Lo siguiente que salió de su boca fue un grito de dolor mientras cada terminal nerviosa de su abdomen se encendía. Alguien aplaudió, otros jalearon. Leila sentía que le fallaban las rodillas, mientras las manos del mago aprisionaban su cuerpo contra la pared sin dejar que cayera. Oyó su voz y no llegó a entender qué preguntaba, los gritos a su alrededor ahogaban las palabras. Un fuerte tirón de pelo la obligó a levantar la cara. Recibió un escupitajo, una rodilla se le clavó en la ingle y un puño en el costado. Los gritos subían de tono, los empujones aumentaban y sintió de nuevo el dolor entrando en su vientre desde las manos que la atenazaban. Notó el líquido caliente deslizándose por las piernas cuando se le soltó la vejiga, y entonces una voz se impuso por encima del griterío. Las manos la soltaron y cayó desmadejada sobre la moqueta mojada. Vio los pies alejándose, dejando lugar a otros, pequeños y con las uñas pintadas de rojo, que se acercaban.
—¿Qué significa este jaleo? —Mara llegó envuelta en un batín rosa pastel y se encaró con Adel. Su voz sonaba exasperada.
—Fran ha desaparecido, señora —contestó Adel en tono firme, aunque había retrocedido cuando la vio acercarse.

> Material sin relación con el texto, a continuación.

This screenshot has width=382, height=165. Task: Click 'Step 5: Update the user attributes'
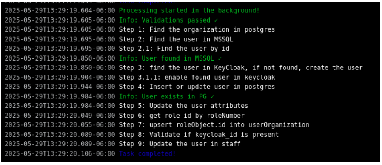point(183,106)
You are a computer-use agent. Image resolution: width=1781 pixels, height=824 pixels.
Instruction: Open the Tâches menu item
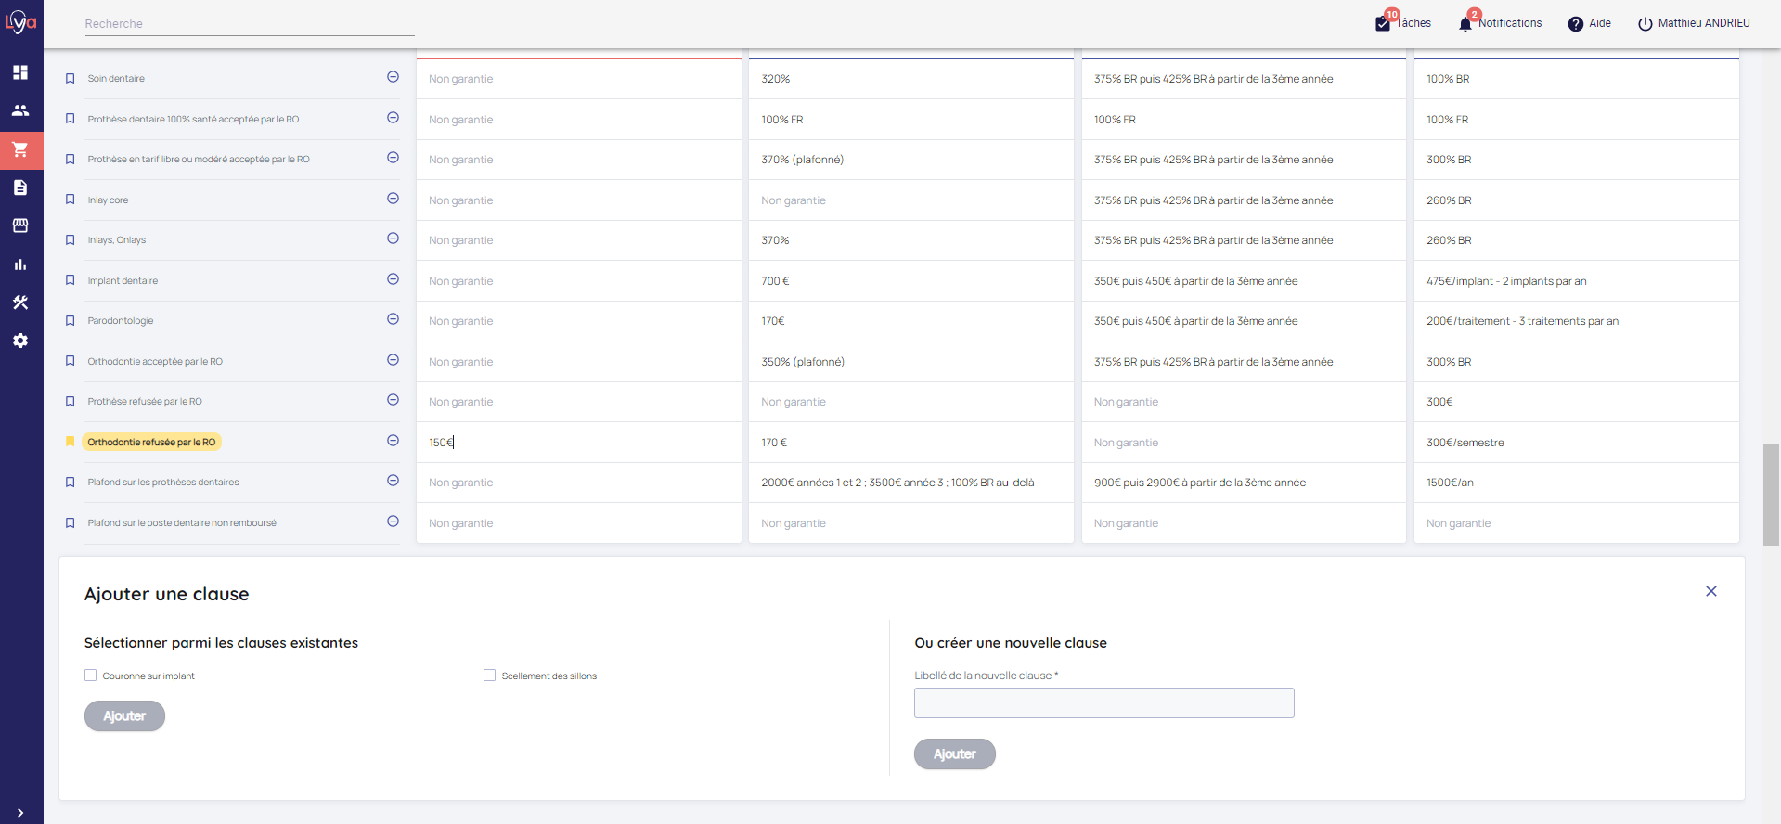coord(1403,23)
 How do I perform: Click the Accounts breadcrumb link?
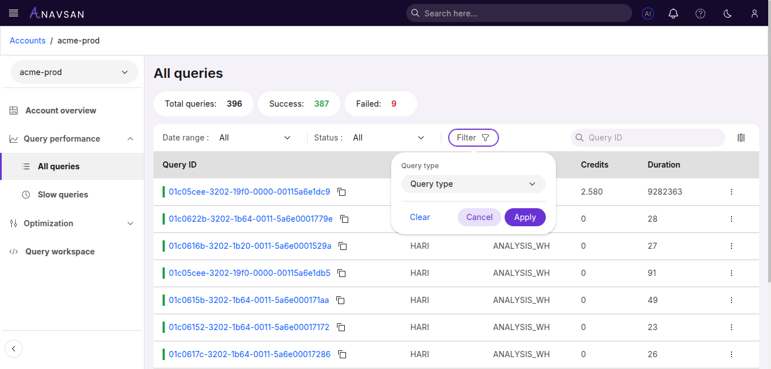coord(28,41)
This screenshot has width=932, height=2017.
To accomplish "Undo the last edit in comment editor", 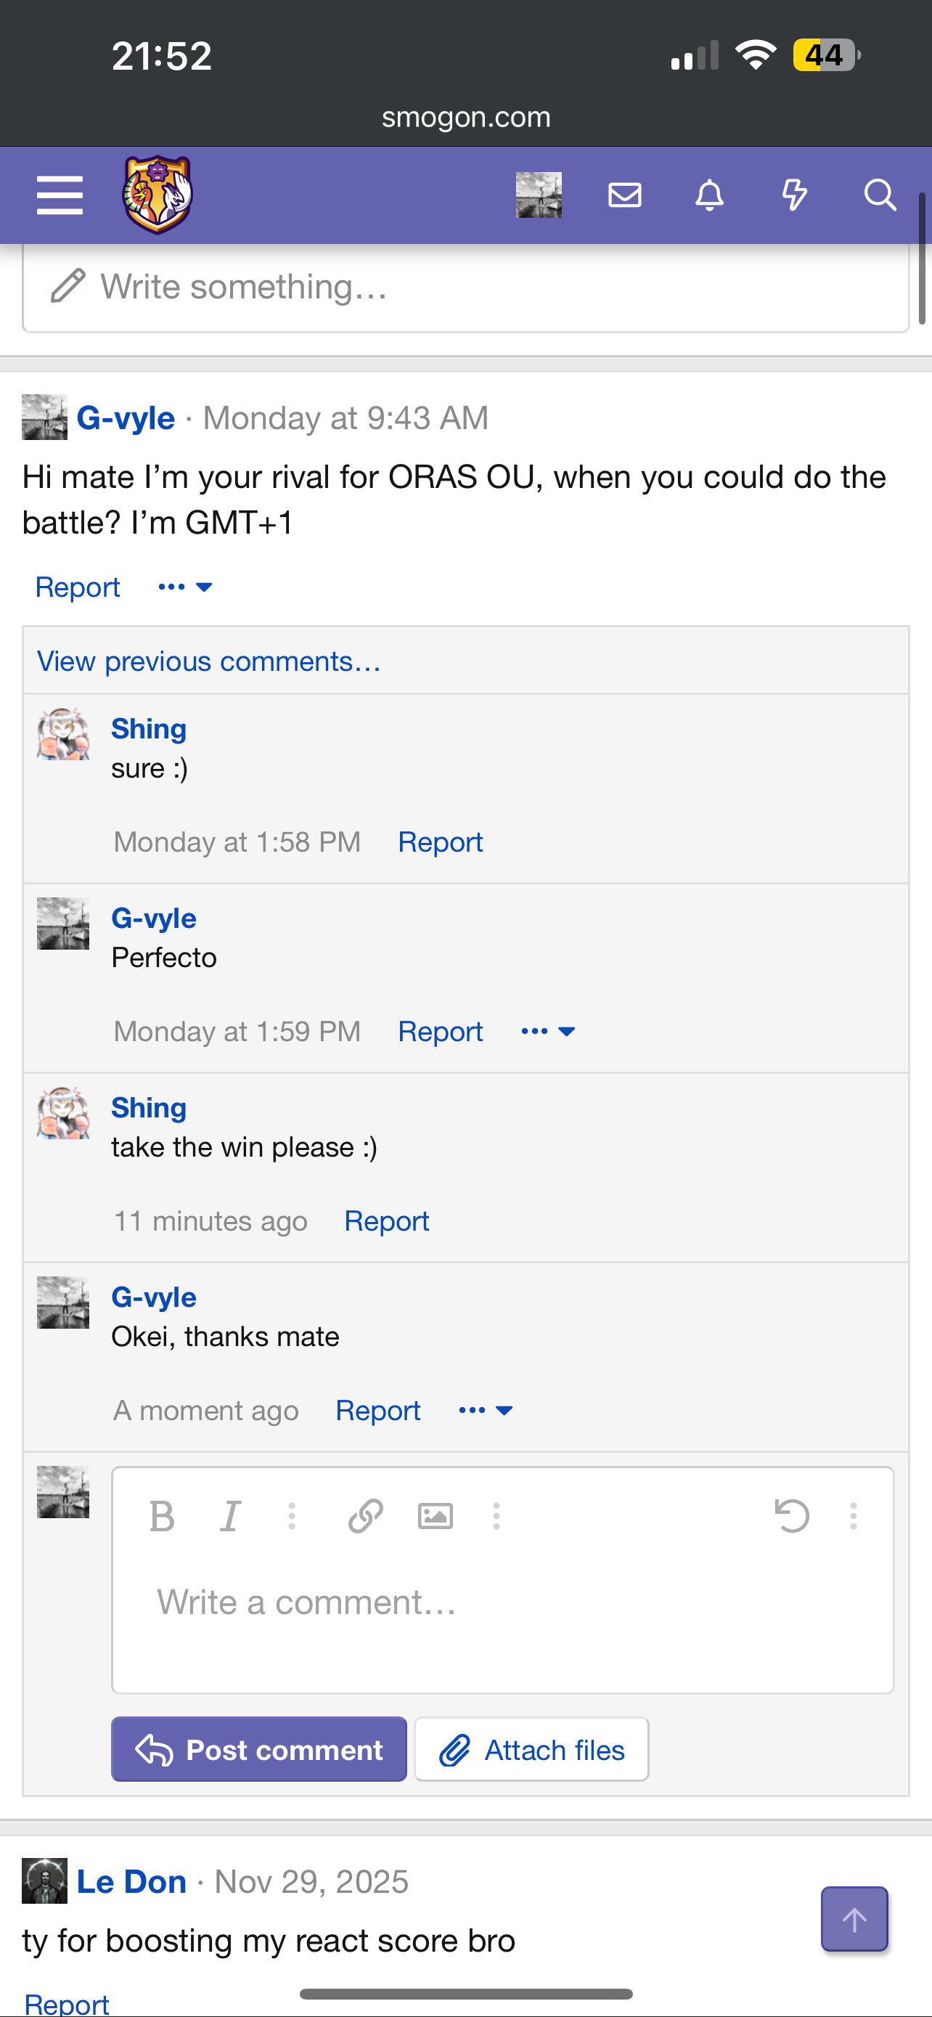I will [x=791, y=1516].
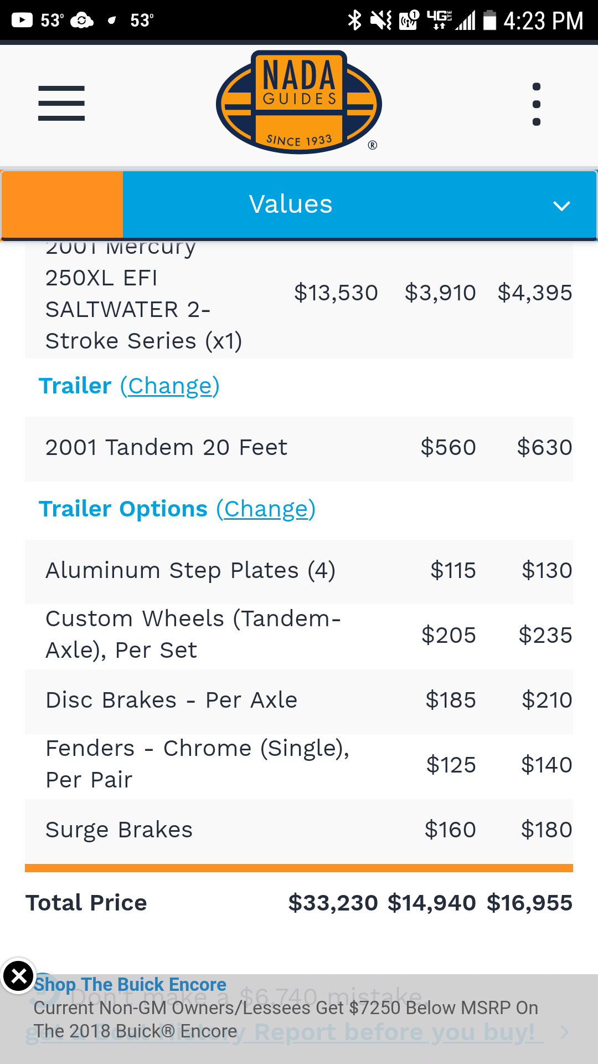Tap the clock showing 4:23 PM

(x=543, y=21)
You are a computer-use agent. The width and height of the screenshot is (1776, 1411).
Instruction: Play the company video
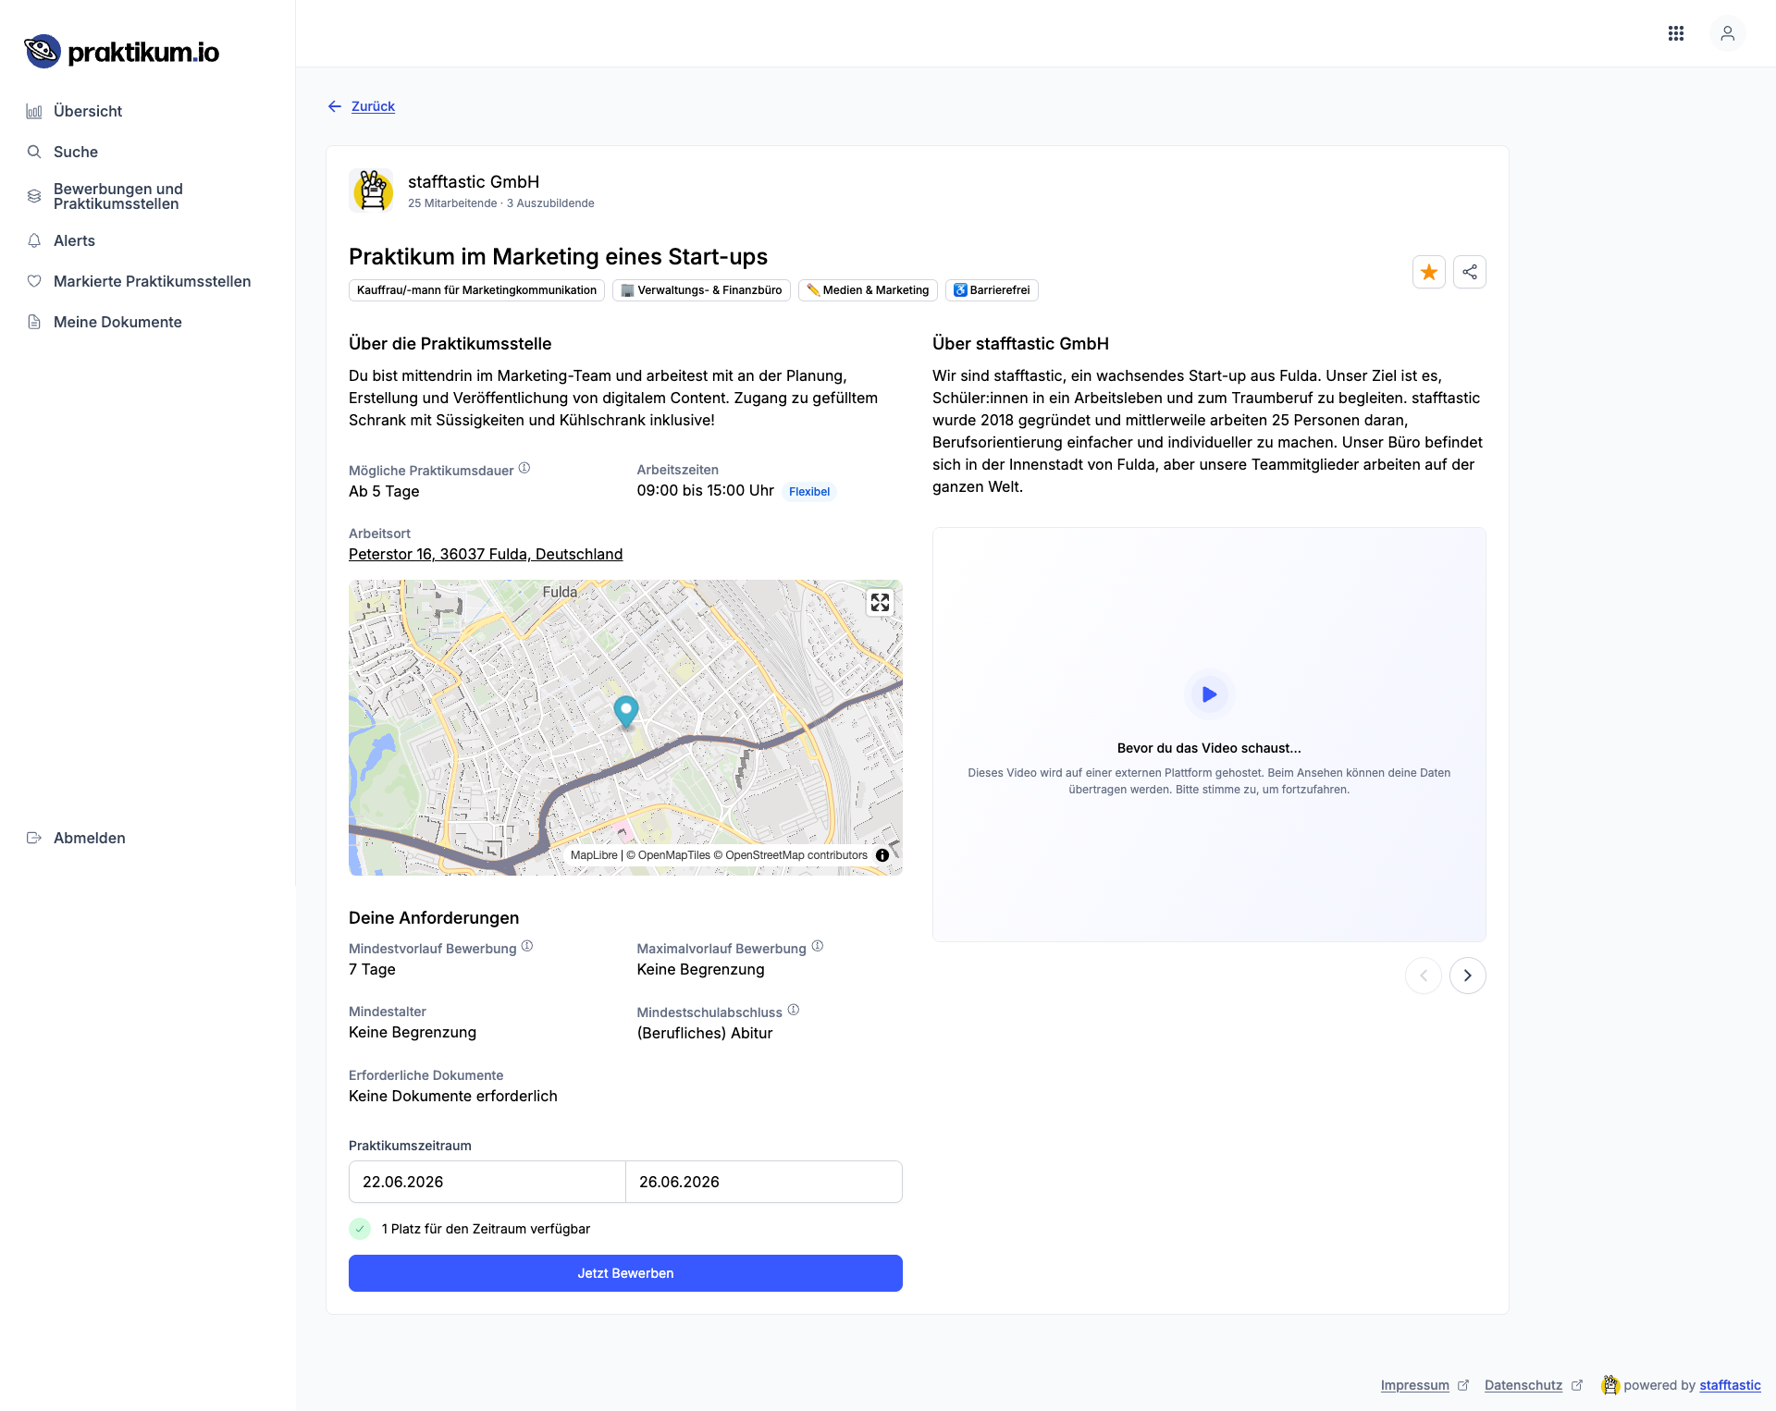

—Eso ya lo sé. —La nota de tensión en la voz de la primera maga no presagiaba nada bueno y Adel retrocedió un paso más—. Lo que quiero saber es lo que estáis haciendo con Leila.
—Ella tiene que saber lo que planeaba: últimamente siempre están juntos y ahora intentaba esconderse.
—Ya veo —respondió, avanzando hacia el mago, mientras los últimos curiosos se apartaban—. ¿Quién te ha dado autoridad para interrogarla públicamente?
Ahora era Adel quien estaba contra la pared mientras Mara le clavaba el índice en el pecho. Un murmullo volvió a elevarse, pero paró en seco cuando Adel gritó. A Mara le bastaba ese dedo para hacer lo mismo para lo que él había necesitado dos manos. Adel cayó de rodillas farfullando disculpas en cuanto lo soltó, y Mara se volvió hacia la concurrencia.
—Que os sirva de aviso de lo que os va a ocurrir si os veo participando en otra escena parecida —les dijo mientras señalaba a un hombre y a una mujer—. Vosotros dos, llevadla a las mazmorras. Los demás, desapareced de mi vista.
Leila sintió que tiraban de ella e hizo un esfuerzo por ponerse en pie y caminar por sí misma, pero le fallaban las rodillas. La arrastraron a través del pasillo y las escaleras entre insultos e imprecaciones. Antes de cruzar la puerta de la zona sagrada consiguió dar un par de pasos. Fue una mala idea. La hicieron tropezar y caer, rodó por la estrecha escalera de piedra y le pareció que su cuerpo golpeaba cada borde y cada arista mal pulida. La levantaron de un tirón y no se atrevieron a golpearla de nuevo, pero aprovecharon para que sintiera el canto de cada escalón en los pies y las espinillas. Cuando cerraron la puerta de la mazmorra, casi se alegró de estar allí. Hasta que el vacío y la soledad se hicieron patentes en la oscuridad. Entonces comenzó a llorar mientras el dolor resonaba en su cuerpo y las voces en su memoria.
Gemma abrió un ojo. La luz se filtraba a través del cabello que tenía sobre la cara. Un pájaro cantaba con insistencia a través de la ventana abierta y el sonido de un lápiz rozando el papel la llevaba atrás en el tiempo. Cerró los ojos de nuevo tratando de mantener vivos los últimos coletazos del sueño mientras los recuerdos de la noche pasada le provocaban una sonrisa. Un dedo tocó su mejilla apartando los mechones que la cubrían al tiempo que rompía el ensueño. Volvió a abrir los párpados y se encontró con dos ojos azules que la miraban. Los labios rojos y delgados sonreían, pero la expresión era triste y cansada.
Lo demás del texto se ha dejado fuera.